Setelah itu kita akan kembangkan pembelajaran di kelas dengan outdoor,” jelas Iker, salah satu tim Rubalang yang
sering mengomel mendapati moment yang terekam dengan lensa kamera namun
hasilnya malah blur alias kabur.
“Hmm, saya paham dengan konsep yang Iker paparkan.
Silahkan teman-teman mengeksplor diri teman-teman. Sekarang kita dalam
Agenda RTE (Rubalang The Eksplorer),
jadi diri kita yang harus kita eksplorer,”
Jelasku.
Yang lain manggut-manggut. Saya melanjutkan, “kita
bagi kelas. Kelas 1 dan 2 ditangani sama
Rukmana. Kelas 3 dan 4, Hajar, dan saya kelas
5 dan 6. Sementara Iker dibantu Arif , focus pada dokumentasi. Ingat, kita mengadopsi konsep Indonesia
mengajar : mengajar, mendidik, dan
menginspirasi. Di kelas inspirasi, usahakan buat mereka terinspirasi dengan
diri kalian. Misalnya, saya akan menjelaskan pada mereka
tentang ekosistem laut.
Hajar boleh mengajarkan tentang Bahasa Inggris, dan Rukmana tentang zat kimia. Kita bisa
mulai kelas mengajar dengan lagu
sewaktu aku masih kecil, kelas mendidik dengan
lagu kasih ibu dan kelas
inspirasi dengan lagu Indonesia
Tanah Air Beta.”
Ku lihat mereka mengangguk, meski gurat keraguan
terlukis rapi di wajah mereka. Sebab beberapa dari kami, baru pertama kali
berhadapan dengan anak-anak. Tidak sulit sebenarnya, ala bisa karena biasa.
Yang jadi persoalan adalah, setiap hari kita terbiasa berinteraksi dengan
mahasiswa menggunakan Bahasa ilmiah. Kali ini, kita arus mengeksplor diri kita
untuk bisa menghadapi anak-anak.
***
Kami tiba di kelas masing-masing.
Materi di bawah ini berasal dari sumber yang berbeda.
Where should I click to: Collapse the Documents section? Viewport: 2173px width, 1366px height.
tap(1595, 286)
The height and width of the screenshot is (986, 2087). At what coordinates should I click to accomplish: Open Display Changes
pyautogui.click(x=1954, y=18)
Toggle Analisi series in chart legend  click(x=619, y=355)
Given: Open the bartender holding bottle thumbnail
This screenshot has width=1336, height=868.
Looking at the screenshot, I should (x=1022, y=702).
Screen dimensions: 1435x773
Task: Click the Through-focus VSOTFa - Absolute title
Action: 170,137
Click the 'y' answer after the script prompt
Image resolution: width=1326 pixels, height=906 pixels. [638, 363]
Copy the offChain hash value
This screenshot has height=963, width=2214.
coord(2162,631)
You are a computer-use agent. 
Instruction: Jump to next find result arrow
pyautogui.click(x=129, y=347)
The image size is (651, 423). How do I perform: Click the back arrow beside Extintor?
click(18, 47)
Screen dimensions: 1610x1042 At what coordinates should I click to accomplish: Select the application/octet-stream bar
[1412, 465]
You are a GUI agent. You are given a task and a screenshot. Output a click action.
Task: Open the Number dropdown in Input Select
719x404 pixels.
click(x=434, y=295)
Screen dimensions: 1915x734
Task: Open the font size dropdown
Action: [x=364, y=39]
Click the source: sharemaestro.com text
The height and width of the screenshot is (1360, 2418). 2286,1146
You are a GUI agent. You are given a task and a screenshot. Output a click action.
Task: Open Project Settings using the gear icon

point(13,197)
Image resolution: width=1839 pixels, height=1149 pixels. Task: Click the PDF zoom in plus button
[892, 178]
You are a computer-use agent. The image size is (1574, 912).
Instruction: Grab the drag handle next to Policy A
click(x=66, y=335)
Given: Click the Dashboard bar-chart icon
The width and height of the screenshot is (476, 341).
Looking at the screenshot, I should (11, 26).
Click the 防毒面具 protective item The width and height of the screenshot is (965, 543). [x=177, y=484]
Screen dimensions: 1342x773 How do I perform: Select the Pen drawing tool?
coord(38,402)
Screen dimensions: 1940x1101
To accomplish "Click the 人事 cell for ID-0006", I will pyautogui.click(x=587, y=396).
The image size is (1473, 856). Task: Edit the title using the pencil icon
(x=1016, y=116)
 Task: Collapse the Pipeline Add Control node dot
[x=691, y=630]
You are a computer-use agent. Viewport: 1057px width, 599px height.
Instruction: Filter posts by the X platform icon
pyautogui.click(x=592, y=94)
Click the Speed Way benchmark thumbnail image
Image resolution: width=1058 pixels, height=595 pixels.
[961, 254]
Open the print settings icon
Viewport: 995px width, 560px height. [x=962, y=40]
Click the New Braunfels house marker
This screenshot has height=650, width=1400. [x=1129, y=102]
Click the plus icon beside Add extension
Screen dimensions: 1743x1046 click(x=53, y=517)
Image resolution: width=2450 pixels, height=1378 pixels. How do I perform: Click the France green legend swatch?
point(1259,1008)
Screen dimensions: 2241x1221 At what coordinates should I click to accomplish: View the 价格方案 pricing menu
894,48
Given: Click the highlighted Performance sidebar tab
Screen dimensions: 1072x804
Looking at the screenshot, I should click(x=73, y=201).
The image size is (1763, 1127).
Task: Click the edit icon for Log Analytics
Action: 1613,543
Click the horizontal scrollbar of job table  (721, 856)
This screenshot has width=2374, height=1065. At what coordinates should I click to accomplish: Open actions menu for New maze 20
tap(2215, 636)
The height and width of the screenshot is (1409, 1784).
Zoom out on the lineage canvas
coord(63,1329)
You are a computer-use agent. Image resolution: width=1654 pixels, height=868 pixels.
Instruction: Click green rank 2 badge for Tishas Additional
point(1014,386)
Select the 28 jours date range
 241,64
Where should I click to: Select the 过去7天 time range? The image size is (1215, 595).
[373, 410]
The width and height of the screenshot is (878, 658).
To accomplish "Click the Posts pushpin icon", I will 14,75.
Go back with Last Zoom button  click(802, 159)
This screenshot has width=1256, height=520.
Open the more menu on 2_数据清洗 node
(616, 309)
Saya memulai
kelas saya. Melihat wajah anak-anak yang polos bercampur rasa ingin tahu yang tinggi,
membuat semangat saya berkobar. Membuat saya semakin yakin, bahwa ini adalah salah
satu cara mengabdikan diri saya sebagai putera bangsa untuk Indonesia.
Ku mulai kelasku dengan senyum hangat sekaligus
senyum terbaikku. Ku perkenalkan diri dan meminta mereka untuk menyebutkan nama
mereka, lalu aku mencatatnya biar mudah ku ingat. Dengan kostum ala pangeran
hutan, yang dilengkapi dengan mahkota dari daun yang melingkar berkarakter di
kepalaku, mulai ku tebarkan cinta. Yah, cinta. Sebab dengan cinta, aku dan
anak-anak ini dapat berkolaborasi.
Aku tak tahu dengan kelas yang di hendel oleh
hajar dan rukmana. Kecuali sayup-sayup terdengar suara mereka dengan nyanyian
yang sudah kami sepakati. Sebagai mahasiswa fakultas Peternakan dan perairan,
tentunya memperkenalkan laut adalah bagian dari keseharianku. Kurang lebih
demikian.
“Adik-adik, jadi ada tiga Ekosistem Laut. Ada yang
tahu?,” ucapku sambil mengacungkan tangan kananku. Berharap ada yang
menyambutnya, lalu merapalkan jawaban dari pertanyaanku.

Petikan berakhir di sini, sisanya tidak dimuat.